The vocabulary of agent authority.
Short, operational definitions for the terms that matter when AI agents get real tools: runtime authorization, MCP security, prompt injection, human review, and policy-as-code. Each entry explains where the concept lands in production.
Use this glossary
The terms below are organized by the part of the agent system they touch. If you came here from a policy file, a docs page, or a security write-up, pick the matching category. If you are doing a security review, read Authorization and Agent Security back-to-back. Cross-links at the bottom of each entry connect to product pages, compliance briefs, and integration guides.
Authorization
Concepts that govern what an agent is allowed to do at the moment it tries to do it.
Authorization decisions made at action time against current context, not at deploy time.
Agent AuthorizationDeciding what an agent identity is allowed to do, separate from the human who started it.
Tool-Call AuthorizationIntercepting each tool invocation and deciding allow, block, or require-approval before execution.
The Authorization GapThe space between being signed in and what an agent should be allowed to do with a tool.
MCP
Model Context Protocol security and gateway patterns.
Agent Security
Threats and attack patterns that target LLM-driven agents.
Manipulating an LLM by smuggling instructions into its input. OWASP LLM01.

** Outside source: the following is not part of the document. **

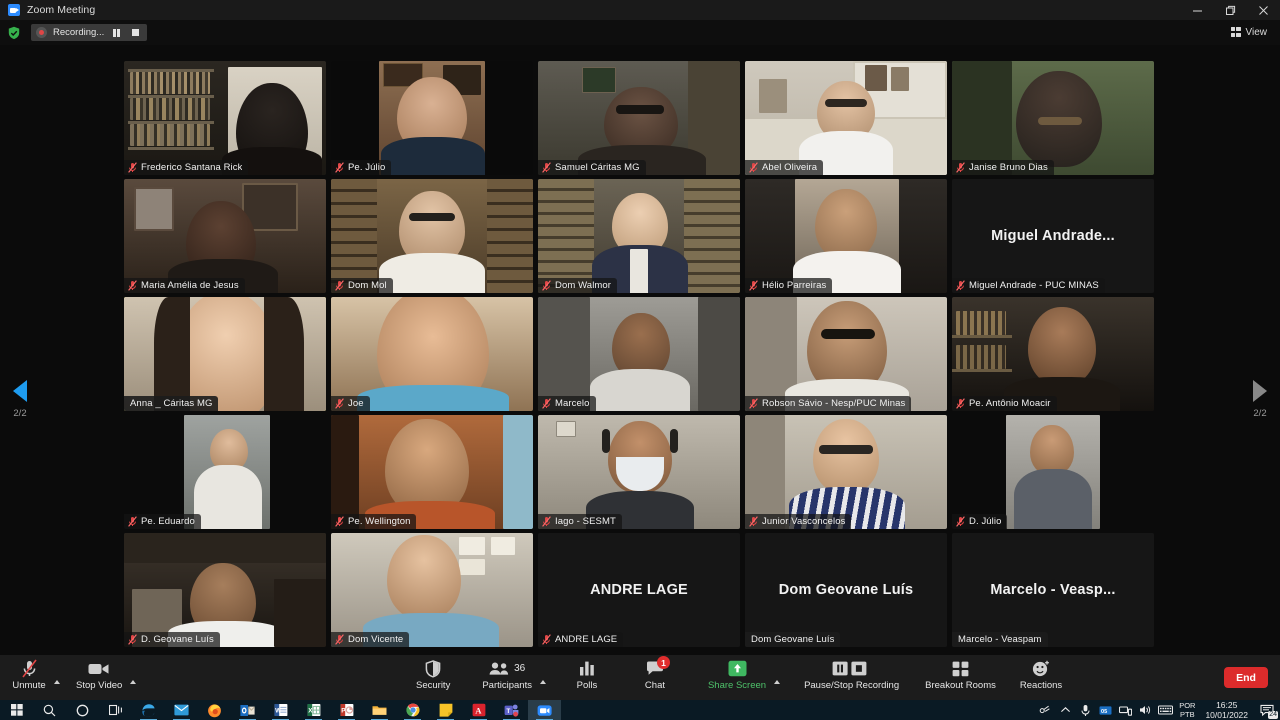  Describe the element at coordinates (639, 590) in the screenshot. I see `participant-tile: ANDRE LAGE ANDRE LAGE` at that location.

Indirect Prompt InjectionHidden instructions embedded in content the agent reads, like a webpage or a document.
OWASP LLM06: Excessive AgencyTop-ten risk for LLM apps: an agent has more capability than the situation justifies.

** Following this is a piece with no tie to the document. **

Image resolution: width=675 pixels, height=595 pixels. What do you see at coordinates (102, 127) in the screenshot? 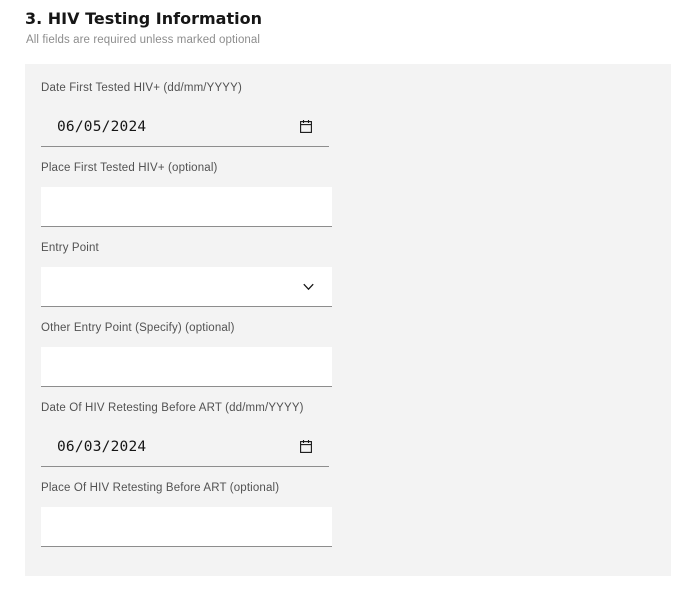
I see `date-first-tested-value: 06/05/2024` at bounding box center [102, 127].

Excessive AgencyWhen an agent's capability set exceeds its actual authority. The root cause behind most agent incidents.
Patterns
Human oversight and approval patterns adapted from finance and ops for AI agents.
Compliance
How to express, version, and verify agent controls.
Agent governance terms
New definitions for the vocabulary buyers use when agent actions need proof, policy, and approval.

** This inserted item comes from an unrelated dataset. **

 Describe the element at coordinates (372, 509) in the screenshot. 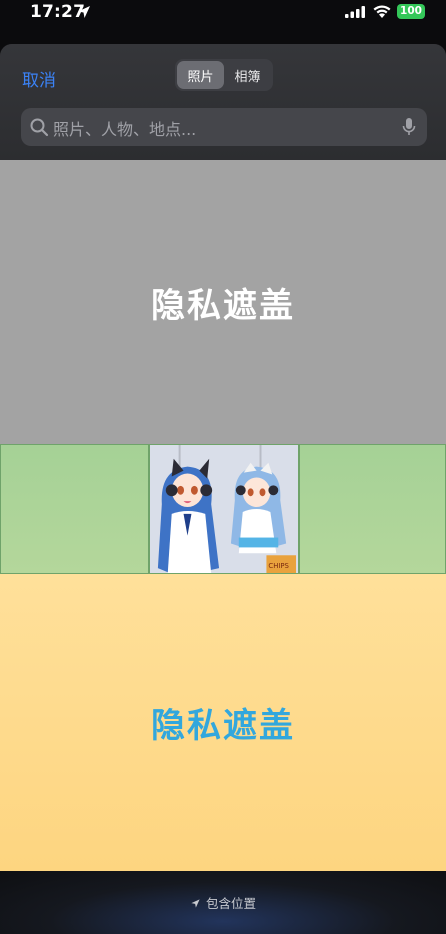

Agent runtime governance defined for AI agent teams building runtime authorization, approval, and audit controls.
Pre-action authorizationPre-action authorization defined for AI agent teams building runtime authorization, approval, and audit controls.
Tool-call audit trailTool-call audit trail defined for AI agent teams building runtime authorization, approval, and audit controls.
Approval gatesApproval gates defined for AI agent teams building runtime authorization, approval, and audit controls.
Approval fatigueApproval fatigue defined for AI agent teams building runtime authorization, approval, and audit controls.
Policy enforcement pointPolicy enforcement point defined for AI agent teams building runtime authorization, approval, and audit controls.
Policy decision pointPolicy decision point defined for AI agent teams building runtime authorization, approval, and audit controls.
Agent service accountAgent service account defined for AI agent teams building runtime authorization, approval, and audit controls.
Capability versus authorityCapability versus authority defined for AI agent teams building runtime authorization, approval, and audit controls.
Action-level evidenceAction-level evidence defined for AI agent teams building runtime authorization, approval, and audit controls.
Signed decision recordSigned decision record defined for AI agent teams building runtime authorization, approval, and audit controls.
Agent action ledgerAgent action ledger defined for AI agent teams building runtime authorization, approval, and audit controls.
Deterministic guardrailsDeterministic guardrails defined for AI agent teams building runtime authorization, approval, and audit controls.
Review-required actionReview-required action defined for AI agent teams building runtime authorization, approval, and audit controls.
Tool scope creepTool scope creep defined for AI agent teams building runtime authorization, approval, and audit controls.
Use these definitions at the tool boundary.